Whether you are buying or selling, we assist you to maximise value when drafting and negotiating SPAs and help you prevent any unpleasant surprises in connection with transactions.
Key issues are frequently the design of completion mechanisms (locked box vs. completion accounts, earn-out agreements etc.) as well as any agreements on guarantees or warranty. When negotiating and drawing up agreements, experience plays a significant role, as both parties try to optimise the purchase price or the contract to their advantage. The legal specialists at PwC Legal are also able to provide comprehensive legal advice on the drafting and negotiation of SPAs.
In the context of a transaction, risks and any negotiation outcomes need to be included in the SPA. A key issue is the design of possible purchase price mechanisms (locked box vs. other completion mechanisms).

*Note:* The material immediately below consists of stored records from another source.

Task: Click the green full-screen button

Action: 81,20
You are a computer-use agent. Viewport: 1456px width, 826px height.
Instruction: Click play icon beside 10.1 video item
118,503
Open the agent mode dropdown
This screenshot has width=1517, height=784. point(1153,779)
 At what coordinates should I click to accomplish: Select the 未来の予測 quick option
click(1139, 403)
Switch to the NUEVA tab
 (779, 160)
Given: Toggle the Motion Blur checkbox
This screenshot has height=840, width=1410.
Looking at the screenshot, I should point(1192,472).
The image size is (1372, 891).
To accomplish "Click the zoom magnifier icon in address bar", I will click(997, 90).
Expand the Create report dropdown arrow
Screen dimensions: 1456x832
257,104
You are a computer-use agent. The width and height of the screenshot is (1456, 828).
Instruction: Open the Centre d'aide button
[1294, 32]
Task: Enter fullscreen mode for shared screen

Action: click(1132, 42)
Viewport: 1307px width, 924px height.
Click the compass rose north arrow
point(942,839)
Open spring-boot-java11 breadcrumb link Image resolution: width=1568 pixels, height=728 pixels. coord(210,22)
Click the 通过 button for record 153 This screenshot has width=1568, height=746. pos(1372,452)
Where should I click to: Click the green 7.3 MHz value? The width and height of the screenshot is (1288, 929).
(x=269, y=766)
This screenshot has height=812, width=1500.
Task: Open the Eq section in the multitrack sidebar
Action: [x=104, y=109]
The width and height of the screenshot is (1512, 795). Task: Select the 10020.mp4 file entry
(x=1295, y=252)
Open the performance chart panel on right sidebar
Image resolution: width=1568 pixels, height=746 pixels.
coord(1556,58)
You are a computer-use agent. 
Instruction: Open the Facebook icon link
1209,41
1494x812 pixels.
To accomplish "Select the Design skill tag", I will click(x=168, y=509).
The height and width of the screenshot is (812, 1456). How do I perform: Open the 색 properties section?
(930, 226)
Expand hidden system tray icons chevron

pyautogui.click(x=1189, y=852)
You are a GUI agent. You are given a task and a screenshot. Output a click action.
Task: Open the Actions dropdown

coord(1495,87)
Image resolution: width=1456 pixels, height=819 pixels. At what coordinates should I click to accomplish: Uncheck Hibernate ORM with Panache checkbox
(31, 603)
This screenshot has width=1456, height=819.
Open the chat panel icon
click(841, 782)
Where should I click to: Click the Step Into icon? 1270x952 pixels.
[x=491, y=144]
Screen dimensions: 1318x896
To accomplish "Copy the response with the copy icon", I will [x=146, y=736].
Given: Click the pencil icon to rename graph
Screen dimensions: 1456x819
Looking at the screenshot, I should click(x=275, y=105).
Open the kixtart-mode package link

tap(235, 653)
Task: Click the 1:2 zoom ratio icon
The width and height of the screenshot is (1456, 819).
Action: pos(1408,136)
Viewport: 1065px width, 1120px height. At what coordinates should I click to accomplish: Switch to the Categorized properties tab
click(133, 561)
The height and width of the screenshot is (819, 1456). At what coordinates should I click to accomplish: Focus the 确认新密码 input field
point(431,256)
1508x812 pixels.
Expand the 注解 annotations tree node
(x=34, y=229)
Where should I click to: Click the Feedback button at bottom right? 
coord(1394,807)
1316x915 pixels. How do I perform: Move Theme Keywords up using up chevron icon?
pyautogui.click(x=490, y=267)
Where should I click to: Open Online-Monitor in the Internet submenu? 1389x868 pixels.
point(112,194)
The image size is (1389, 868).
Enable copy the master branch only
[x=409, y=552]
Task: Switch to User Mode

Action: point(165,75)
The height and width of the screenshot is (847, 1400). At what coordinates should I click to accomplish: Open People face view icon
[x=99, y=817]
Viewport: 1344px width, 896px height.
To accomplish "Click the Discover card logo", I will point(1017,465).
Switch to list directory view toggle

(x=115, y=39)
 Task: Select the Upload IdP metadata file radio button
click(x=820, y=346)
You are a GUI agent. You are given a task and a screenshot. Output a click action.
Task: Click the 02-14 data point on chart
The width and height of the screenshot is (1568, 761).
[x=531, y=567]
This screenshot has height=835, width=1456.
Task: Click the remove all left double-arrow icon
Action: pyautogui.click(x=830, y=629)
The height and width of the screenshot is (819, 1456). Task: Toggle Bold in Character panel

During an acquisition, debt-like items should either be dealt with using a corresponding purchase price reduction, or via ‘warranties and indemnities’. During the sale of a company, it is the minimisation of possible sales price erosion that is key. We would be glad to support you when drafting individual contractual provisions with regard to their commercial, financial, accounting and tax consequences, in order to minimise possible manipulation of the purchase price by the other party. After the deal, we are also happy to support you with the closing and leakage reviews, or to determine purchase price adjustments and earn-out calculations.